The weekend before her wedding, I went to the mall to get something to wear to the bridesmaids’ brunch – and I was a size 0 for the first time since eighth grade. I still have the pants I bought that day in triumph, although I know they’ll never fit me again.
Willpower and stress kept me thin until I got pregnant with Ruby, and breastfeeding and stress helped me lose the baby weight after she was born, but by the time she’d turned 2 and weaned and we’d moved back to New Orleans, I was 5 pounds heavier than I’d been in college. Then it was 10. Then Georgia was born, and now she’s 4, and now it’s 15.
“I’d rather have a bit of softness on my stomach and thighs than eat another Lean Cuisine ever again in my life,” I emailed my best friend a couple of years ago – and I meant it.
I still mean it. And I don’t hate my body; and I don’t think I’m fat; and I’ll be damned if I give up pasta, cheese, or wine; and I have no intention of trying to be a size 0 again.

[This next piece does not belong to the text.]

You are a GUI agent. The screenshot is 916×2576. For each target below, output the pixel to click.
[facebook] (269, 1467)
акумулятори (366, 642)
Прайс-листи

But the same best friend who got married in 2004 is now getting remarried this spring, and I don’t know … call me vain, but I’d like to drop a few pounds for her wedding and look as good as one can look in a bridesmaid’s dress at age 36.
So I’ve been watching what I eat – no Lean Cuisines, just fewer carbs, more veggies, no mindless snacking – and going to the gym at least every other day.
But it’s so much harder this time around than it was 12 years ago. It’s harder physically for sure – my knees pop on the stair-stepper thing, and I get this awful pinching feeling between my shoulder blades when I don’t use perfect posture on the stationary bike. And after a full month of this, I have lost exactly 0 pounds. My metabolism just isn’t what it was in my early 20s. I know it’s normal, but it’s hard not to feel frustrated when you’re using measuring spoons every morning to make sure you don’t put too much hummus on your whole-grain toast and you still can’t make the scale budge.
Logistically, it’s harder, too. I went to the gym yesterday after work, but I can’t go today because Ruby has cheerleading practice and then I have a PTA meeting. I could go tomorrow, but I’d miss Ruby’s volleyball game. This weekend, I could use what little “me time” I have when I’m not taking the girls to one birthday party or picking them up from another or refereeing a playdate to go burn 200 calories on the treadmill … or I could use it to curl up in a heap and binge-watch “Quantum Leap.”
The hardest part, though, is trying to frame all of this in a way that emphasizes health over skinniness – even though, if I am perfectly honest, I care more about looking good in a pair of jeans than I do about reducing my risk of coronary artery disease. I don’t want my daughters to hear me bemoaning the state of my thighs or asking my husband if I look fat, though. Because the truth is, it’s not Barbie dolls that are going to shape their body image – it’s me. (And a million other things in popular culture that they’ll encounter between now and adolescence … but definitely also me.)
I want better for them than Lean Cuisines and a drawerful of pants they can’t bring themselves to throw away. Right now, their bodies are not fraught – they are just bodies. They jump and run and somersault and crash into things and eat popsicles without looking at the calories on the side of the box. When Ruby can’t fit into a pair of pants, she’s delighted – another growth milestone!
I wish I knew how to preserve that attitude in them forever. I wish I knew how to rediscover it in myself.